> **Task brief**: Please set down only the lines running from the one with "The height and" through the last line of the entries, exactly as written and without any pictures.
★ ★ ★ ★
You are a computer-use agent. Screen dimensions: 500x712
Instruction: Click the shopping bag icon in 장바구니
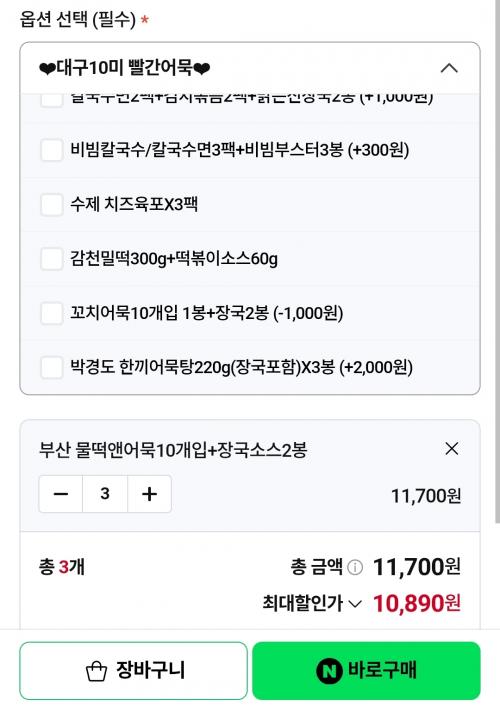click(96, 671)
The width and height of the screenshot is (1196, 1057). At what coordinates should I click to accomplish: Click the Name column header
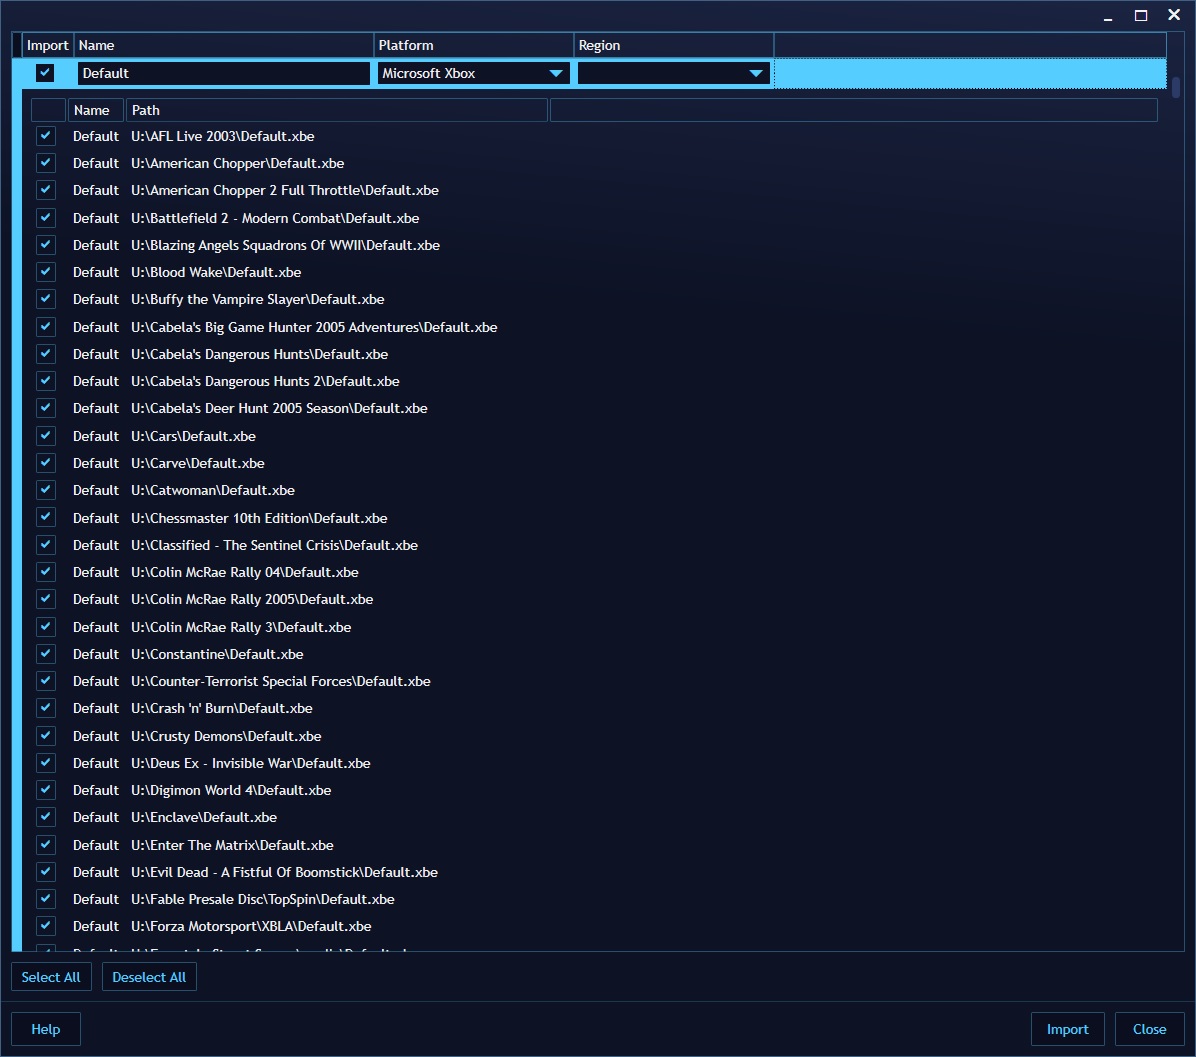[x=95, y=110]
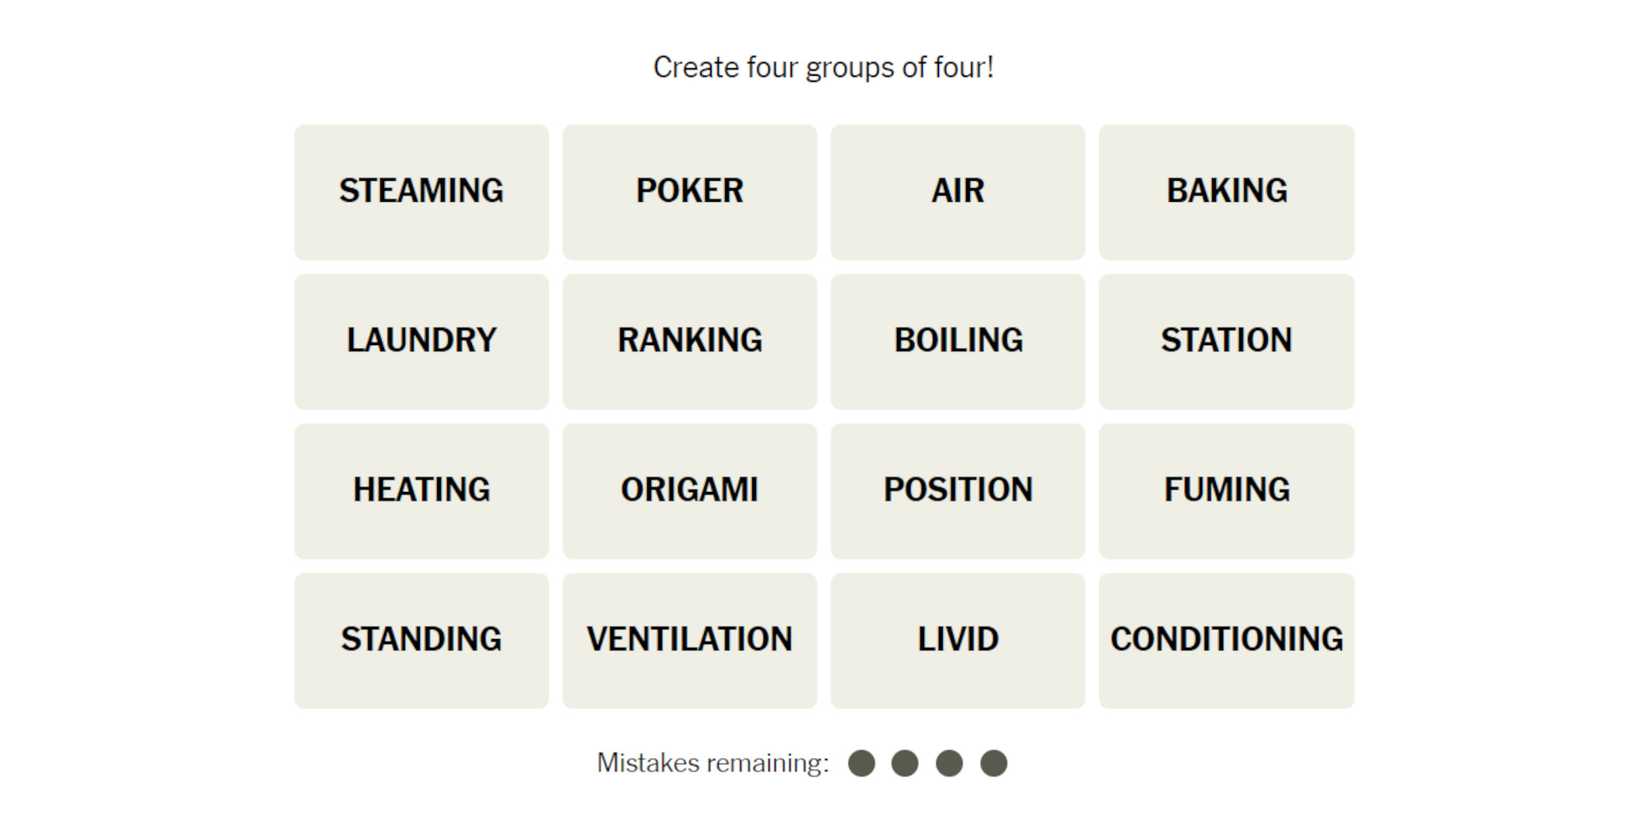Click the first mistakes remaining dot
Viewport: 1650px width, 825px height.
pyautogui.click(x=861, y=764)
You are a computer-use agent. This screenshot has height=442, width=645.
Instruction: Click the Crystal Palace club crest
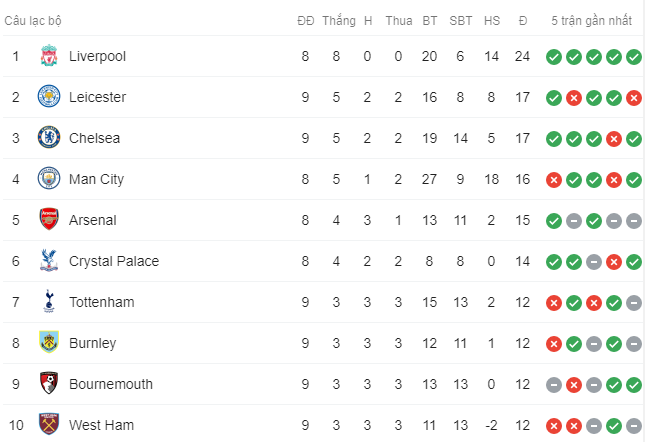(x=49, y=261)
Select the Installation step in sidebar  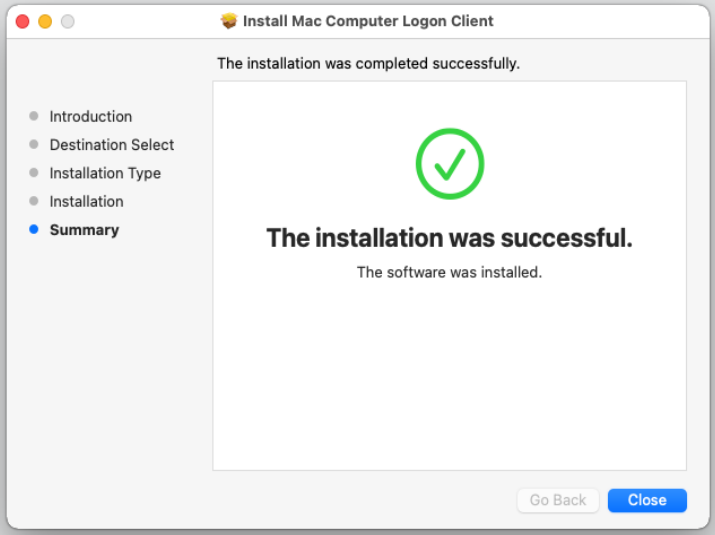(x=87, y=201)
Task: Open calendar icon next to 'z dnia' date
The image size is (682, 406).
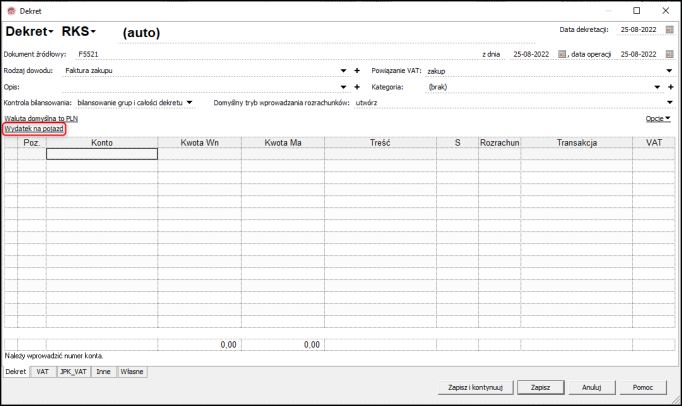Action: [x=562, y=54]
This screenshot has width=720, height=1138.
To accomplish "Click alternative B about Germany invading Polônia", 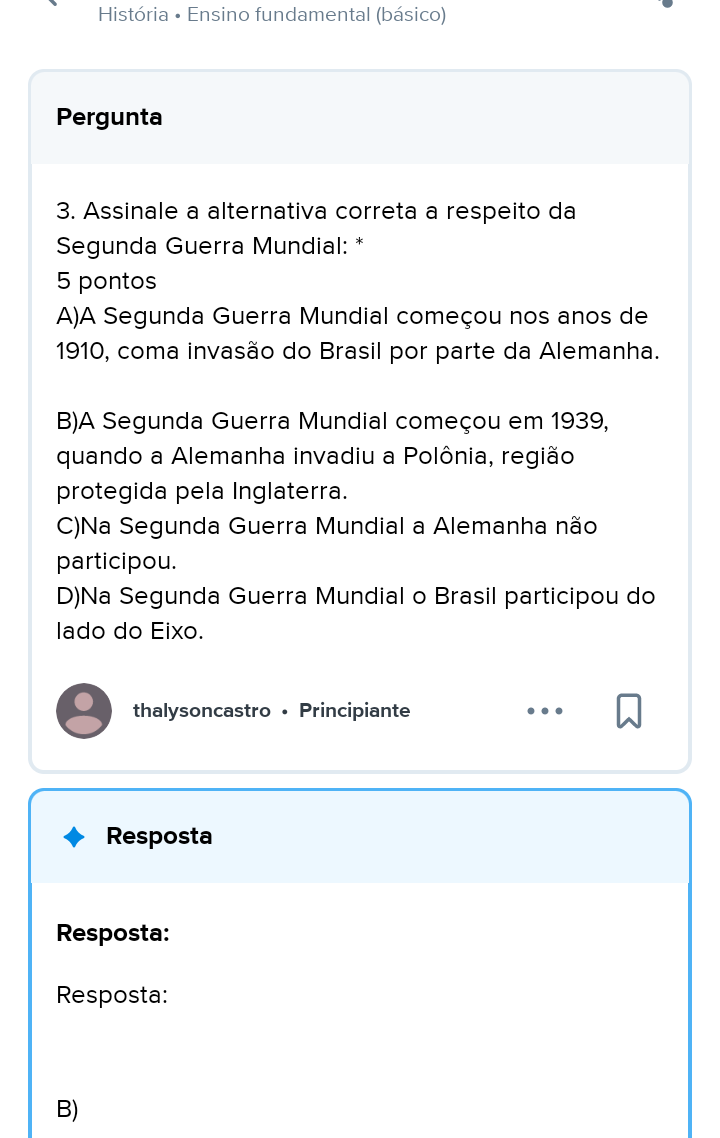I will (x=332, y=456).
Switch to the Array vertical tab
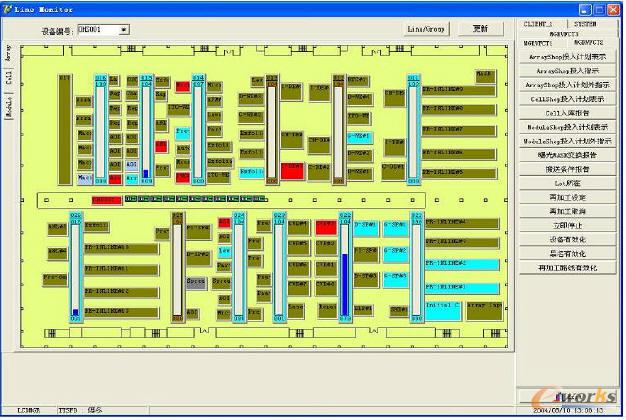This screenshot has height=420, width=626. tap(8, 54)
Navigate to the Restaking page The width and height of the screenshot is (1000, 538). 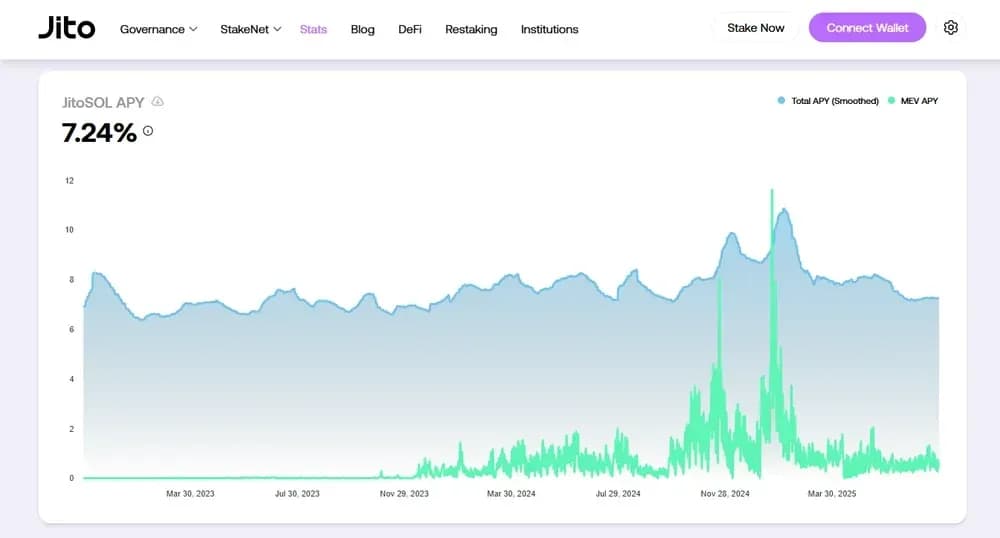coord(471,29)
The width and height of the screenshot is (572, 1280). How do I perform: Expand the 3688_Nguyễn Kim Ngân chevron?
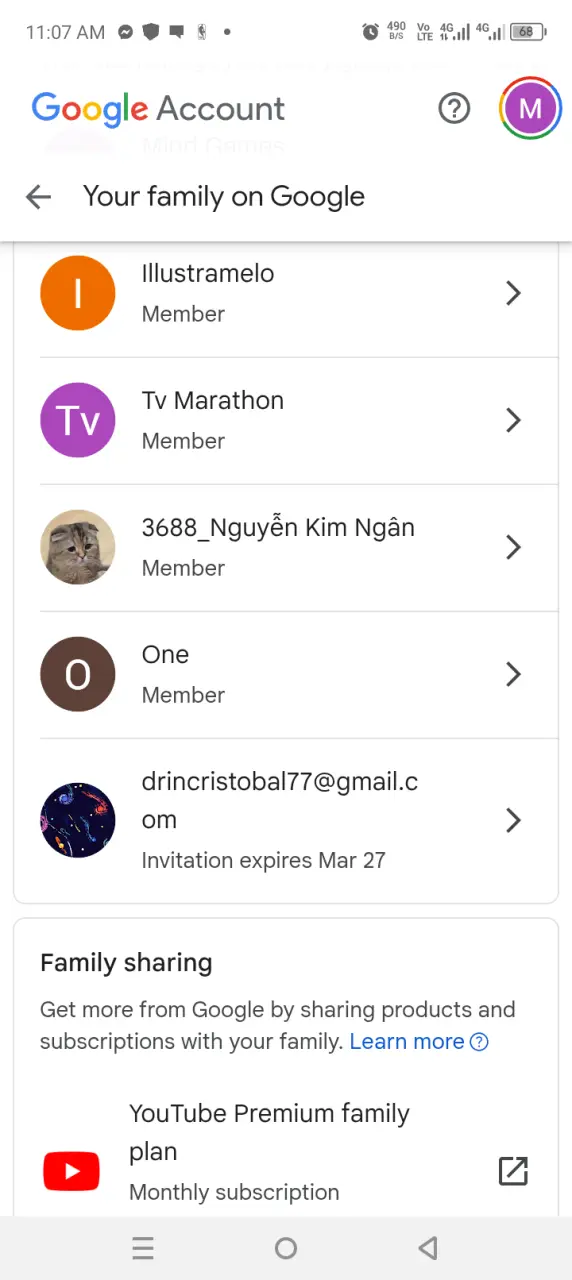tap(513, 547)
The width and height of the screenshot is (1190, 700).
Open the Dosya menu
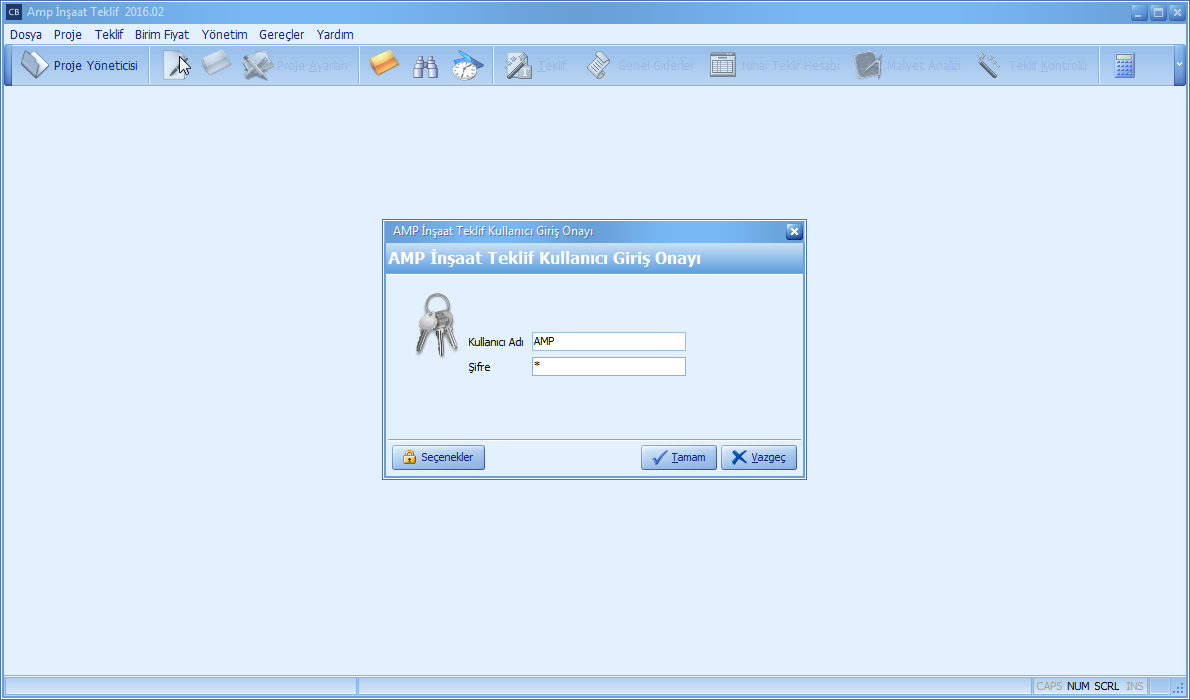(26, 34)
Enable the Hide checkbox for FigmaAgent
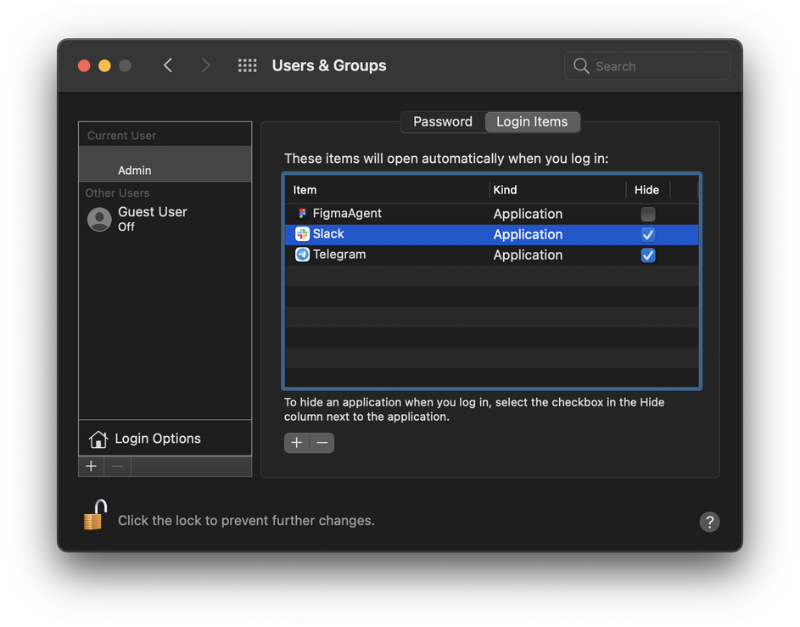The width and height of the screenshot is (800, 627). click(648, 214)
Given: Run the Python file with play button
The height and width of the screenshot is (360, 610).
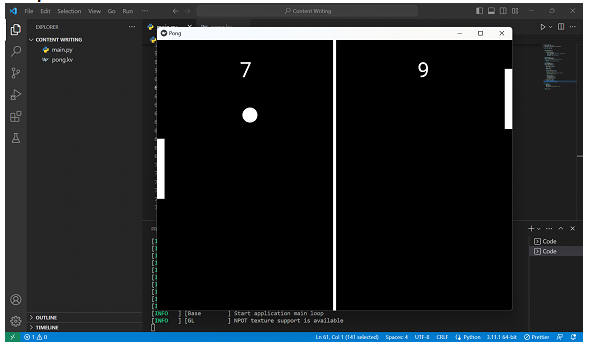Looking at the screenshot, I should coord(543,27).
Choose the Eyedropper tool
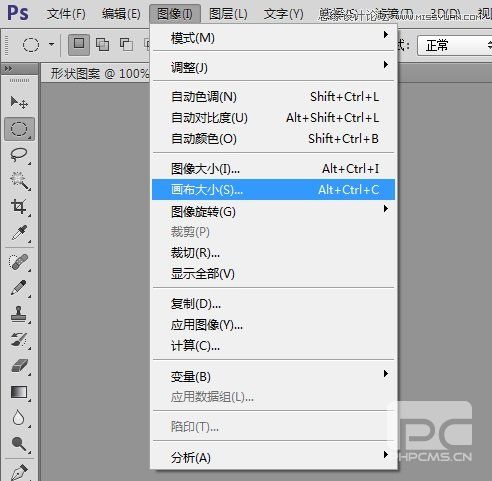Image resolution: width=492 pixels, height=481 pixels. (x=19, y=233)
★ ★ ★ ★
> **Task output**:
The height and width of the screenshot is (360, 610).
Looking at the screenshot, I should coord(543,27).
Choose the Eyedropper tool
Image resolution: width=492 pixels, height=481 pixels. (x=19, y=233)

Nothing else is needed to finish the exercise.